### What is being asked
Using the listing below, copy exactly each line from the one that has "Toggle the 訪問 series in chart legend" through the one that has "Image resolution: width=416"; omit the pictures.

==========

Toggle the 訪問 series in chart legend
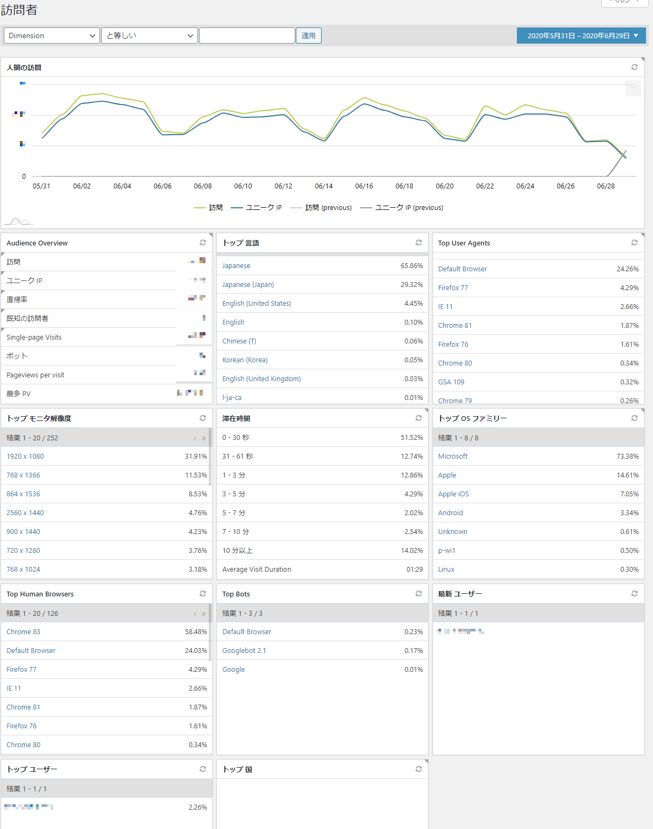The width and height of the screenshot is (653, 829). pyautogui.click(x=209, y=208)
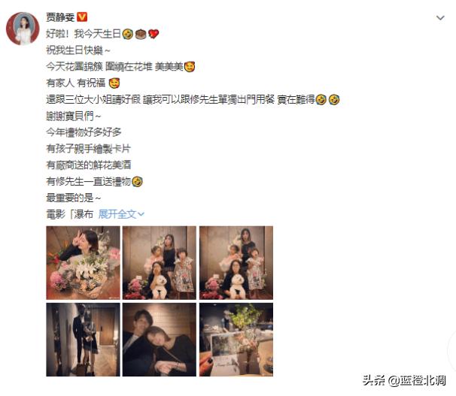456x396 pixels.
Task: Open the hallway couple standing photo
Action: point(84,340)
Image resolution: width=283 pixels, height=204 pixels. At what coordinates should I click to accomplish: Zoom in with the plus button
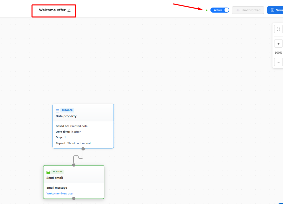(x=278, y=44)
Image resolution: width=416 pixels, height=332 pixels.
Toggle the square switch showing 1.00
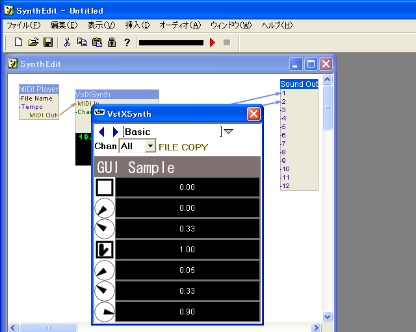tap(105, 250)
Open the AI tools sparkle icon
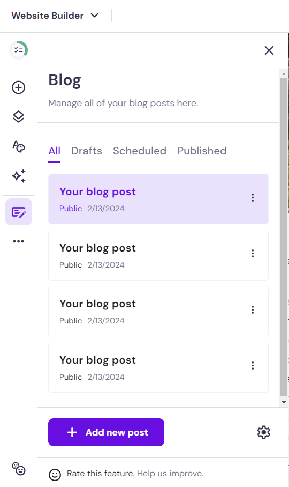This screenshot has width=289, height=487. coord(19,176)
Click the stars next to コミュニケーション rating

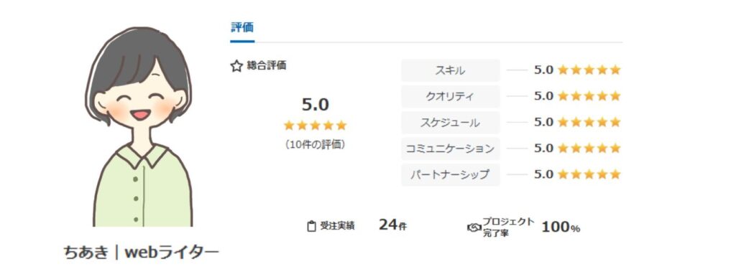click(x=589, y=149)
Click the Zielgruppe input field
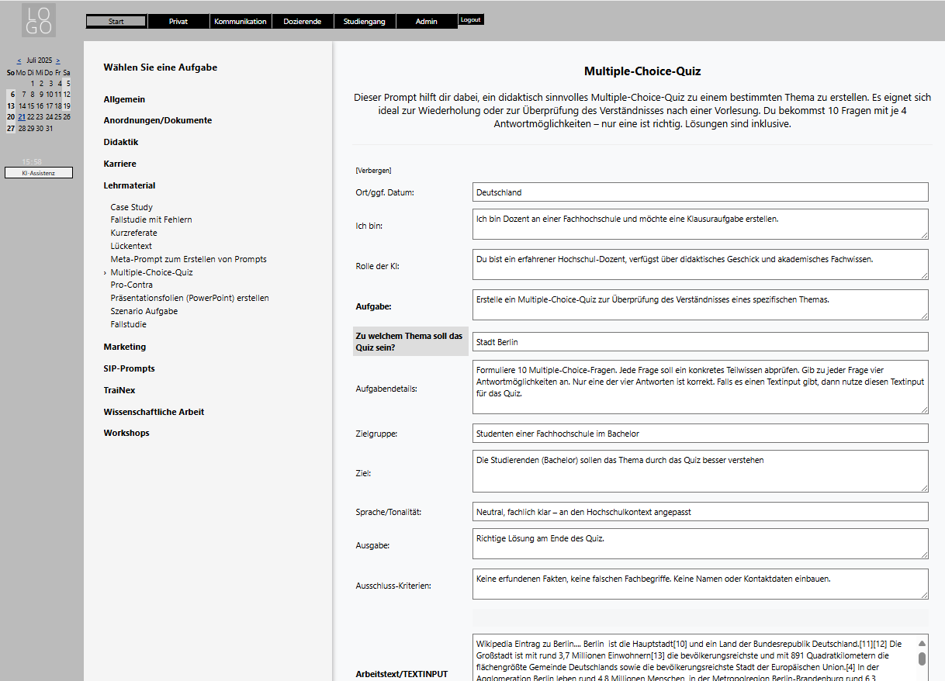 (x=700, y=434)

==========

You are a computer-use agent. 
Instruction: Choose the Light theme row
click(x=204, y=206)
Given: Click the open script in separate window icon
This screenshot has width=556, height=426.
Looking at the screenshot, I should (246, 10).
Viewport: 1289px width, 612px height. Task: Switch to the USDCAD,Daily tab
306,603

==========

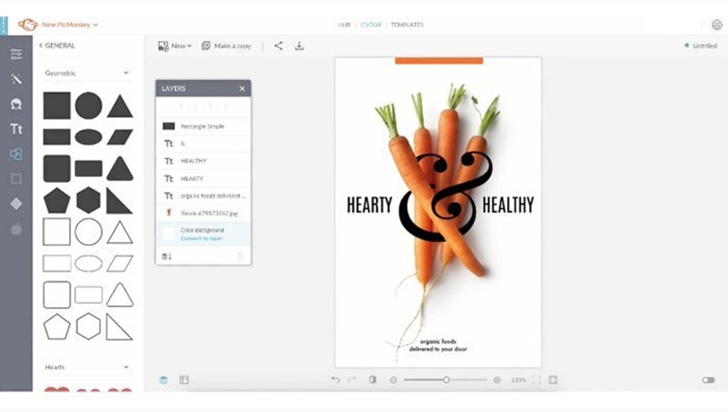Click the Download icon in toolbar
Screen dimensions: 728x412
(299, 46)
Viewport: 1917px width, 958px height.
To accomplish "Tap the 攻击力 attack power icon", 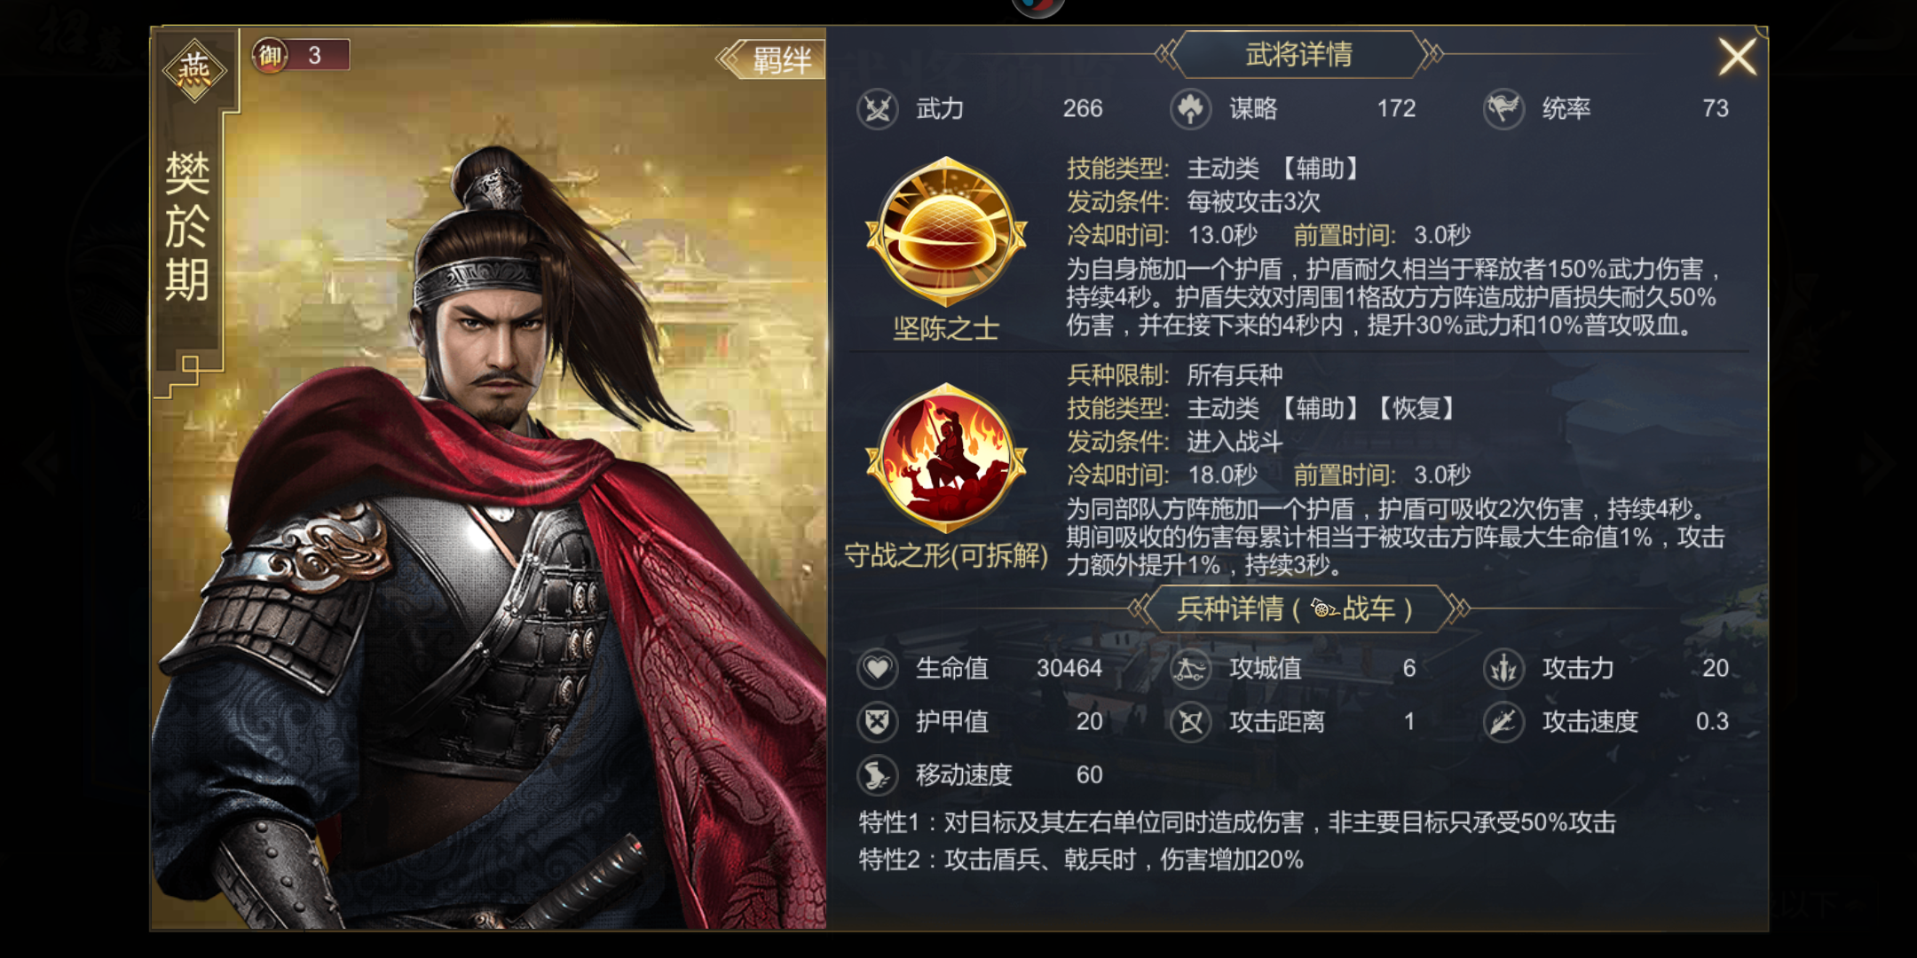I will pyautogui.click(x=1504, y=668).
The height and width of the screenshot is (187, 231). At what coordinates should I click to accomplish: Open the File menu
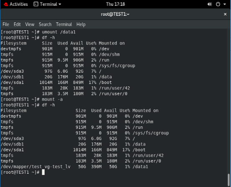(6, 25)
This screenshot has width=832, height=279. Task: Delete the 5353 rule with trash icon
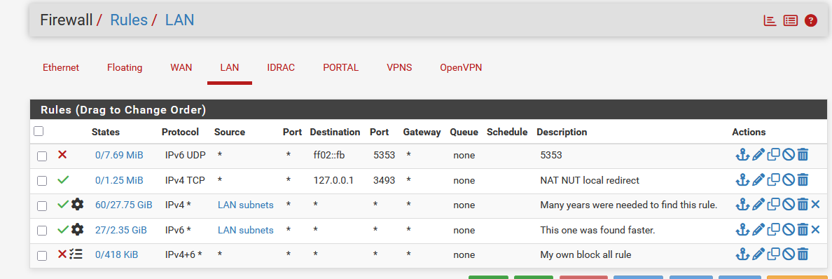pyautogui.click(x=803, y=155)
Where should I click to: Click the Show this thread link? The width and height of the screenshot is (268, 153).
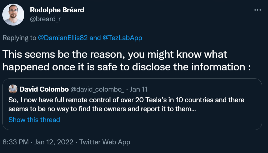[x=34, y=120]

==========

### Written response
Toggle the 訪問 series in chart legend
The width and height of the screenshot is (653, 829). pyautogui.click(x=209, y=208)
456x396 pixels.
Task: Open the hallway couple standing photo
Action: point(84,340)
Image resolution: width=283 pixels, height=204 pixels. At what coordinates should I click to accomplish: Zoom in with the plus button
(x=278, y=44)
Image resolution: width=416 pixels, height=332 pixels.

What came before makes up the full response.